All third parties must respect confidentiality and process data lawfully.

10. International Transfers

Where personal data is transferred outside the UK, we will ensure appropriate safeguards are in place, such as adequacy regulations or approved contractual protections.

11. Data Security

We use proportionate technical and organisational measures to protect personal data, including access controls, secure systems, encryption where appropriate, staff confidentiality measures, and incident response procedures.

12. Data Retention

We retain personal data only for as long as necessary for the purposes collected, including legal, accounting, safeguarding and reporting requirements. Typical retention periods include:

  • customer order records: up to 6 years after the last transaction;

  • financial records: up to 6 years after relevant financial year end;

  • event records: up to 3 years unless longer retention is required;

  • enquiry correspondence: up to 2 years;

  • safeguarding records: as long as reasonably necessary under applicable guidance.

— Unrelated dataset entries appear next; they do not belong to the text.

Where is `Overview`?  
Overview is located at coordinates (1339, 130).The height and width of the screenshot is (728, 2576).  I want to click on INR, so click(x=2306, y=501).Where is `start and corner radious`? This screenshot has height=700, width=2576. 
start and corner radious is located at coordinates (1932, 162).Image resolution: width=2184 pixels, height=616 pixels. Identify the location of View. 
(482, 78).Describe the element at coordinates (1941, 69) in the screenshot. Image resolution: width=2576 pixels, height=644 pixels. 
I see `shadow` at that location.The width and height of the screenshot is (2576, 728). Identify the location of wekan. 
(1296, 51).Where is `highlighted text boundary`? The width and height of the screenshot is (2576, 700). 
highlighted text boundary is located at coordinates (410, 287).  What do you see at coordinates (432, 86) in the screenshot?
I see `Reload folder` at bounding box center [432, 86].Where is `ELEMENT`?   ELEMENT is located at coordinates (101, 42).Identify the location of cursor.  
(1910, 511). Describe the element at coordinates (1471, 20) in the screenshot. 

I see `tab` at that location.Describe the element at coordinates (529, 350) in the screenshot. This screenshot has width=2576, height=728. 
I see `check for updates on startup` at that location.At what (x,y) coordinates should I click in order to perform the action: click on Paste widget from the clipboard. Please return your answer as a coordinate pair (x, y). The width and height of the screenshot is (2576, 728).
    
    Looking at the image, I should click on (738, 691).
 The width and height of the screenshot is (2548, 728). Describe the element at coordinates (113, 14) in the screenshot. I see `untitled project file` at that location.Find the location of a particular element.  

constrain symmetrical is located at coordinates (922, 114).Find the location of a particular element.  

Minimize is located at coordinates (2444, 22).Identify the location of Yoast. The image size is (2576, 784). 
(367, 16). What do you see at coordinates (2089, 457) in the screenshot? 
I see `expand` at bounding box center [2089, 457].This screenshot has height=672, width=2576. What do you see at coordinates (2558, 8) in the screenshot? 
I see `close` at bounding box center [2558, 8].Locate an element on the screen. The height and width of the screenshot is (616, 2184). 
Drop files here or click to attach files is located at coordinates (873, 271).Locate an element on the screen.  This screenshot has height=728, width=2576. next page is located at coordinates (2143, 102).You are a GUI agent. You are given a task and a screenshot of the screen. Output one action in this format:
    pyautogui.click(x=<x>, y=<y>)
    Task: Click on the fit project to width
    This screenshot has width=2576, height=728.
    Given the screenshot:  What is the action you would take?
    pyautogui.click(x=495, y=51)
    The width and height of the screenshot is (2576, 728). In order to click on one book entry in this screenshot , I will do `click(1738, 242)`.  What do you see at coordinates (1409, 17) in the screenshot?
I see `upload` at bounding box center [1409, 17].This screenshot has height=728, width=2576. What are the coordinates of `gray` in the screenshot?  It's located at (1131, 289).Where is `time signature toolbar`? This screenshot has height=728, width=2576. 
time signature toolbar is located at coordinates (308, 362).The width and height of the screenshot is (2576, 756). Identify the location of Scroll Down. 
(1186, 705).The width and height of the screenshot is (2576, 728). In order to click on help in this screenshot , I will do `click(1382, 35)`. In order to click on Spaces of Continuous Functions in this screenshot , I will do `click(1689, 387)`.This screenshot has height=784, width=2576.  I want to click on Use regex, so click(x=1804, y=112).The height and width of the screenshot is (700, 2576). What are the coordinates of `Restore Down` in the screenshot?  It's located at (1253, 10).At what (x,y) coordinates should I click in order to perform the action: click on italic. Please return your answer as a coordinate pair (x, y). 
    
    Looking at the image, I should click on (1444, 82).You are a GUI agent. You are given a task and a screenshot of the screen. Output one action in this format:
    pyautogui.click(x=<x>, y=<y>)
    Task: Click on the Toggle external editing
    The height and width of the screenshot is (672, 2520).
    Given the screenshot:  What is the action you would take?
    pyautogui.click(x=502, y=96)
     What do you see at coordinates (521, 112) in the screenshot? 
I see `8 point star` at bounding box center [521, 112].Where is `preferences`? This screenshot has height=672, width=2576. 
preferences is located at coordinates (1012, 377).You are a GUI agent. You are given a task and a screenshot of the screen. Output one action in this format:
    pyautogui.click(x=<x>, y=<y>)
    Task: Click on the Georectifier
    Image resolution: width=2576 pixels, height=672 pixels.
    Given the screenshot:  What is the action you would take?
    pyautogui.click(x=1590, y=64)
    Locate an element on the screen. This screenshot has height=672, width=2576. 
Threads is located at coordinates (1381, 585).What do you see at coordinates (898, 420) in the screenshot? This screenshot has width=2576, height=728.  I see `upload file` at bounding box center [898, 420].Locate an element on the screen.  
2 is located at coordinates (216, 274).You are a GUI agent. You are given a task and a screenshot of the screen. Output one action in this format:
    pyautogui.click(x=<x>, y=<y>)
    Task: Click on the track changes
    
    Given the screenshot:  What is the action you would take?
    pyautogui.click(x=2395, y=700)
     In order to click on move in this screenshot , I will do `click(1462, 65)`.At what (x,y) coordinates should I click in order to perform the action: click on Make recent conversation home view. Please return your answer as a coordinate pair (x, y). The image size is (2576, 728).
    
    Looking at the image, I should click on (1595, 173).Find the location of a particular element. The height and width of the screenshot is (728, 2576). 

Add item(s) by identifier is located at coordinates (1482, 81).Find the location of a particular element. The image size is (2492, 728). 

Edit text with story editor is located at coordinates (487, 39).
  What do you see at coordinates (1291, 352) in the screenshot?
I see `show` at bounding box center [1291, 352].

We may retain data longer where legally required or to establish, exercise or defend legal claims.

13. Your Rights

Subject to legal conditions and exemptions, you may have the right to:

  • access your personal data;

  • request correction of inaccurate data;

  • request erasure;

  • restrict processing;

  • object to processing based on legitimate interests;

  • data portability in certain cases;

  • withdraw consent where consent is relied upon; and

  • complain to the Information Commissioner's Office (ICO).

To exercise rights, contact us using the details above.

14. Complaints

If you are unhappy with how we handle personal data, please contact us first so we can address the issue. You also have the right to complain to the ICO:

Information Commissioner's Office
Website: https://ico.org.uk
Telephone: 0303 123 1113

15. Cookies and Website Tracking

Our website, www.theislandsociety.co.uk, may use cookies and similar technologies, including cookies provided through Shopify and analytics or advertising tools. Where required, we will request consent before placing non-essential cookies. Further details are available in our Cookie Policy.

16. Children’s Data

Where we collect data relating to children or young people, we apply additional safeguards and obtain consent from parents/guardians where required.

17. Changes to This Policy

We may update this Privacy Policy from time to time. The latest version will always be published with the effective date above.

18. Final Review Notes

This policy should be reviewed periodically and updated whenever business practices, suppliers, technologies or legal requirements change. Ensure any separate Cookie Policy, Terms of Sale and Refund Policy remain consistent with this Privacy Policy.